━━ Data extract

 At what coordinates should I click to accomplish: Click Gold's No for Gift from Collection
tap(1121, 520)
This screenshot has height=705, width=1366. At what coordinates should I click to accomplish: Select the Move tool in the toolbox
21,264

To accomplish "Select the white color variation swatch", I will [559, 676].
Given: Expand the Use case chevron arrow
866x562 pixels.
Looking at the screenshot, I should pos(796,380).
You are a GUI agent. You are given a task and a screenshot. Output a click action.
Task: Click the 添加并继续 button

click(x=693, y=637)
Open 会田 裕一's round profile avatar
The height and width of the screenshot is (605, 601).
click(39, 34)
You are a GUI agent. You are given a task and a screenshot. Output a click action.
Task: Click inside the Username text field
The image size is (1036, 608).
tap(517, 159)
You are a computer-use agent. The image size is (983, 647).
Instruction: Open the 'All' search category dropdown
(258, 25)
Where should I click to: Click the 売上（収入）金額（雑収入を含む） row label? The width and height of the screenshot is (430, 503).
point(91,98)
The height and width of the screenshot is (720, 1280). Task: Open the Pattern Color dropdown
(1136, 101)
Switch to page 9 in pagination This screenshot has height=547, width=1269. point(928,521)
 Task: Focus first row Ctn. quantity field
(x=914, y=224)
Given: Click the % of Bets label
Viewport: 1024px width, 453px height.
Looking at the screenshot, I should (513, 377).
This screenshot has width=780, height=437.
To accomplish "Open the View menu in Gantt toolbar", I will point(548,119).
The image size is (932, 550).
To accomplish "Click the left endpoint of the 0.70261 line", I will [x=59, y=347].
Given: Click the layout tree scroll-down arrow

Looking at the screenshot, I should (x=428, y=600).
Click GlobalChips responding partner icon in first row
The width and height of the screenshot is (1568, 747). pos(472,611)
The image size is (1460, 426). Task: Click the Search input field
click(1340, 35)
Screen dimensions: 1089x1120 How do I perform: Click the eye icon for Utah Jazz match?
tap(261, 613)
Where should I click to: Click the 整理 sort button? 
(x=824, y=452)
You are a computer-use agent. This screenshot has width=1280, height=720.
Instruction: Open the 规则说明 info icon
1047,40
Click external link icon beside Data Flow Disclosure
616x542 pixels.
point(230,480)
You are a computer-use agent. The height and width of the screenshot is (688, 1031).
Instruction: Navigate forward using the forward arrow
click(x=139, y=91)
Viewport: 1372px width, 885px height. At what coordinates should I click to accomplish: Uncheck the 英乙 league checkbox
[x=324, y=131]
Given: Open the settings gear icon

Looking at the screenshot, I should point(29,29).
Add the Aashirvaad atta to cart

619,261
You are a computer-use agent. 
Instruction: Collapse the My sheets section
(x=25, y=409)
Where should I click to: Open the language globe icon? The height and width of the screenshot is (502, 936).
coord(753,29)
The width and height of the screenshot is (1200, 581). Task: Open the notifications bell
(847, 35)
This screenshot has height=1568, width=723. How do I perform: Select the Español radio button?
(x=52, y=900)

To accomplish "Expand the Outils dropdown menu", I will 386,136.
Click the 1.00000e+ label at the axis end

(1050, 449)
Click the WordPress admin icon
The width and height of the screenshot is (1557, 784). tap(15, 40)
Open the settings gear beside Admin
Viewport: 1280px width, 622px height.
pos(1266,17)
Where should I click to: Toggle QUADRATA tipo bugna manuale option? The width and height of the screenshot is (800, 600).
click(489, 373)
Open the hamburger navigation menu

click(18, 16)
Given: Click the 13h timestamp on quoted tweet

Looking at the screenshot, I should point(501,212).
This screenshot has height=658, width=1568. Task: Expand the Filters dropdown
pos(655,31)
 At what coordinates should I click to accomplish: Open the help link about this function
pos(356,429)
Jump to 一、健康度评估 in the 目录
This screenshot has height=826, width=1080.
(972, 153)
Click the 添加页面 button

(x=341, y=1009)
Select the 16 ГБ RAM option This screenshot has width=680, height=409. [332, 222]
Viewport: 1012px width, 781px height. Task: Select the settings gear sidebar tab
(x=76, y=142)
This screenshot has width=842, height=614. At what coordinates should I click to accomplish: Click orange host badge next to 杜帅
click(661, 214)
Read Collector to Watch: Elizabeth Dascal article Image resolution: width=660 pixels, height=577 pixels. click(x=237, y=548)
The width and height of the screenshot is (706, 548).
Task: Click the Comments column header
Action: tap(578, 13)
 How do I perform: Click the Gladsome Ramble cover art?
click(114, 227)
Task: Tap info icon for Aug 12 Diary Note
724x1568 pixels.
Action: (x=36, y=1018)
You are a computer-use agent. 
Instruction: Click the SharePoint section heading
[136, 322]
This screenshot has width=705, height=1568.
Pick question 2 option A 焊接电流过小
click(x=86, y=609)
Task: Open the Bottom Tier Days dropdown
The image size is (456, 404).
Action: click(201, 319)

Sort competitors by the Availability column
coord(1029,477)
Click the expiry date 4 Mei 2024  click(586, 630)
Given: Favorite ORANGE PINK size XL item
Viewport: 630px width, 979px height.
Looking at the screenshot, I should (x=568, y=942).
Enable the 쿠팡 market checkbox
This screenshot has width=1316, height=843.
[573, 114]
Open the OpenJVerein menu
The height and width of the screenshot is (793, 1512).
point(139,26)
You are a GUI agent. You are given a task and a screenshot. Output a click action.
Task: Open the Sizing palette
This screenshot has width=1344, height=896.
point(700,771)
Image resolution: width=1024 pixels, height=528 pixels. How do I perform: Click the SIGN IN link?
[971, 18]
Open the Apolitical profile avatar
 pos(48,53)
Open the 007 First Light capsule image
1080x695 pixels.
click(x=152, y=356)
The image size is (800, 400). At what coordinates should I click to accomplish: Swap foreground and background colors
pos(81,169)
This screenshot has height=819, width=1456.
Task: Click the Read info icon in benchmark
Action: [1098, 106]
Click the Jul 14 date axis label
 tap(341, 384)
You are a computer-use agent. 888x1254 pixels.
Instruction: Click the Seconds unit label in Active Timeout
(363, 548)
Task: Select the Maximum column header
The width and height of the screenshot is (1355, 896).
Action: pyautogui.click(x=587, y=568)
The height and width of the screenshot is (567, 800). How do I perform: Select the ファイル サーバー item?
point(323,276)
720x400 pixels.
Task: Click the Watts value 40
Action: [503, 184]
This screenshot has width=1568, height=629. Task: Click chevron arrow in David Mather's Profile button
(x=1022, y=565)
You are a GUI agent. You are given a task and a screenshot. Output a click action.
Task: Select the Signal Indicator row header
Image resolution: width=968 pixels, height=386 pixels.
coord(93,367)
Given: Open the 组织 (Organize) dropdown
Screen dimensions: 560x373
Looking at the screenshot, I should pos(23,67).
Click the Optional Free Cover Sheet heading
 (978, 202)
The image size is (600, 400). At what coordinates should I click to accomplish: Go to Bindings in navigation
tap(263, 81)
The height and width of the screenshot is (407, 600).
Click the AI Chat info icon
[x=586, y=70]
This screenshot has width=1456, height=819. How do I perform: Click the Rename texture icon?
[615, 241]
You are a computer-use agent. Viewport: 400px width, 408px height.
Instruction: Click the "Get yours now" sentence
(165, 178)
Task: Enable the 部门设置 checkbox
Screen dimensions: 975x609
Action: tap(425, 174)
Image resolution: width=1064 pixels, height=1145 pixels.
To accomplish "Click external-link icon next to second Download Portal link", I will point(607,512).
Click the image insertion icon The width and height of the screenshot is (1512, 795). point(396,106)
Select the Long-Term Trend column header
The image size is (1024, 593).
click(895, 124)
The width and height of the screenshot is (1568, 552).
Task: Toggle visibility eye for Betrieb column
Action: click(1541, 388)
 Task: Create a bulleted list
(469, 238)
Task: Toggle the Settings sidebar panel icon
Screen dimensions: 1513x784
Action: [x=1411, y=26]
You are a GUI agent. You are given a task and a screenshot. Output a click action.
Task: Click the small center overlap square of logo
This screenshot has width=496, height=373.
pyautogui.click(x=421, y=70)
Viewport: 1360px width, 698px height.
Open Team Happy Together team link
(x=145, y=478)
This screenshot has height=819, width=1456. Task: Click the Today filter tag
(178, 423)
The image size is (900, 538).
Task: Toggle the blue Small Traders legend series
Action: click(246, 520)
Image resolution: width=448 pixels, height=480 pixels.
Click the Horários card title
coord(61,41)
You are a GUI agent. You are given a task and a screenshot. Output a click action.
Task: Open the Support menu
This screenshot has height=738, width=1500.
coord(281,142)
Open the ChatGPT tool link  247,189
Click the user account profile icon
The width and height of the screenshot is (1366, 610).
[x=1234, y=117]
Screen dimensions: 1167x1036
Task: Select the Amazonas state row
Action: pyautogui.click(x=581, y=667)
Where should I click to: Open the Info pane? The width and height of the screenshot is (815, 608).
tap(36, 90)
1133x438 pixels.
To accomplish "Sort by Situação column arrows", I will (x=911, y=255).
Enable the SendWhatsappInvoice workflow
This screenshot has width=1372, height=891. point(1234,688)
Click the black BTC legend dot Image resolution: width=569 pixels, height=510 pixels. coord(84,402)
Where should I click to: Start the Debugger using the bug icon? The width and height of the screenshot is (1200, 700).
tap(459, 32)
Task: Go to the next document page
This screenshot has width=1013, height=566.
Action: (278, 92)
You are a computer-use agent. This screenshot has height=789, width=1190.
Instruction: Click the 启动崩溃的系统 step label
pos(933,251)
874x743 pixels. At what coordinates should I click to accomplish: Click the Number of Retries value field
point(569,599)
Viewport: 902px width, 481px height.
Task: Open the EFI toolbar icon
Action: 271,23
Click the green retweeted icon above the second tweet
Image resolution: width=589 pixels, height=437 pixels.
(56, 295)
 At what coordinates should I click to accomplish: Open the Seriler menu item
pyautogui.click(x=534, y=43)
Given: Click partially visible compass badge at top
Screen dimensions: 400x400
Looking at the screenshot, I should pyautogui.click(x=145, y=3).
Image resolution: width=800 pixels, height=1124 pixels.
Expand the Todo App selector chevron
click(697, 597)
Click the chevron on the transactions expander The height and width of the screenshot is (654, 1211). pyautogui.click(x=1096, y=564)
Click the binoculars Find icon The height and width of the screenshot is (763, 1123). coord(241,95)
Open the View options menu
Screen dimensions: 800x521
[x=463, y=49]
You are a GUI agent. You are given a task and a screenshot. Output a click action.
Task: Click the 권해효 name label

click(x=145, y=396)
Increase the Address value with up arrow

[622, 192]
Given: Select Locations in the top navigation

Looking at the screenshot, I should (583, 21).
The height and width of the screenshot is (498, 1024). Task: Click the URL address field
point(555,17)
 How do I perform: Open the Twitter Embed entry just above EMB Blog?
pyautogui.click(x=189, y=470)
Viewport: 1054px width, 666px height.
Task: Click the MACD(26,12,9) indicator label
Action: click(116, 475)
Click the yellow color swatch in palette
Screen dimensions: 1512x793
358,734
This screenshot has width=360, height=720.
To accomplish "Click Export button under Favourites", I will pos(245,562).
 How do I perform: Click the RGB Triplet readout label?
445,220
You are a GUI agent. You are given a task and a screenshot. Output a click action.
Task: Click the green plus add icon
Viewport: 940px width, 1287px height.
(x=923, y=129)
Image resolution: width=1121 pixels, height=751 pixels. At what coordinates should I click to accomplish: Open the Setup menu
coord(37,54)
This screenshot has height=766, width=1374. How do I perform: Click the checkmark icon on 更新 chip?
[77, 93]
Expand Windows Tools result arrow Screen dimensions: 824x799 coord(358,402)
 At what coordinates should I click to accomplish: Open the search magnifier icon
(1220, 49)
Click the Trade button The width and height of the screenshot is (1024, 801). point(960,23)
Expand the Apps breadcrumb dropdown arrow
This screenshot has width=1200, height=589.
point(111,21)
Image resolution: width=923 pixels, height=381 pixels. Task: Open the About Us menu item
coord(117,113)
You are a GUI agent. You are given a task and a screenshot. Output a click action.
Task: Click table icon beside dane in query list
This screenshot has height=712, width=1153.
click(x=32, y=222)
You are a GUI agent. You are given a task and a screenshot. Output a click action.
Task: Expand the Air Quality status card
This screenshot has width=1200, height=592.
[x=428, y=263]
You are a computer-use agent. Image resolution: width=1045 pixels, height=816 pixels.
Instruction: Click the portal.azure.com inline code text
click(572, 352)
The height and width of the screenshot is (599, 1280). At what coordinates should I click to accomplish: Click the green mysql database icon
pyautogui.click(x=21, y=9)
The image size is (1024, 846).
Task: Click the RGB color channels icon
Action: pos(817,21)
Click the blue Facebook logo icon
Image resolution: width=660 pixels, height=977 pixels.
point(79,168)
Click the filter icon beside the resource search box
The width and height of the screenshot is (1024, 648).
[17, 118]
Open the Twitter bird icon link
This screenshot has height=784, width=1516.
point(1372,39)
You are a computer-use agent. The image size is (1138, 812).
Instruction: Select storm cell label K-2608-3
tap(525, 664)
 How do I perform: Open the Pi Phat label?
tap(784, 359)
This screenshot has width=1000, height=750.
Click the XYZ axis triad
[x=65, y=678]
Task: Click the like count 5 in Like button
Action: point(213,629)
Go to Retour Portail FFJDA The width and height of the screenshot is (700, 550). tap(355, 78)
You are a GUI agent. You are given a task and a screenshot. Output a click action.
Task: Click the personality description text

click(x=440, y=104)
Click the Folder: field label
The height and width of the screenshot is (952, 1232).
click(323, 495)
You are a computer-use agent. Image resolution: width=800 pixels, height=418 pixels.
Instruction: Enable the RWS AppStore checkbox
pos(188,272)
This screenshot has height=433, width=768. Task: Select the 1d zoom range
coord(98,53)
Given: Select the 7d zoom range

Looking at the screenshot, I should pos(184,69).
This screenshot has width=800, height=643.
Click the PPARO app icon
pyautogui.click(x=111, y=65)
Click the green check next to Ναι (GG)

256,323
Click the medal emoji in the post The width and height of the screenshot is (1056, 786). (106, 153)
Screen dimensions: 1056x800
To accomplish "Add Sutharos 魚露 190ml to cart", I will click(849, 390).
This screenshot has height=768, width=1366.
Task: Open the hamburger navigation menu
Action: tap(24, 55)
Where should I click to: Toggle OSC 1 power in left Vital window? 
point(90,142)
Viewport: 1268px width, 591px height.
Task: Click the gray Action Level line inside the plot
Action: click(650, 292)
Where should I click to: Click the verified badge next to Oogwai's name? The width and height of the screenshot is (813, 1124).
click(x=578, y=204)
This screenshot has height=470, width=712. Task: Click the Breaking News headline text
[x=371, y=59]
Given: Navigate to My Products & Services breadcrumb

━━━━

What you will do — Scan the data above and state how many of its lines contain the string "page", with no other content.

Answer for the task — 2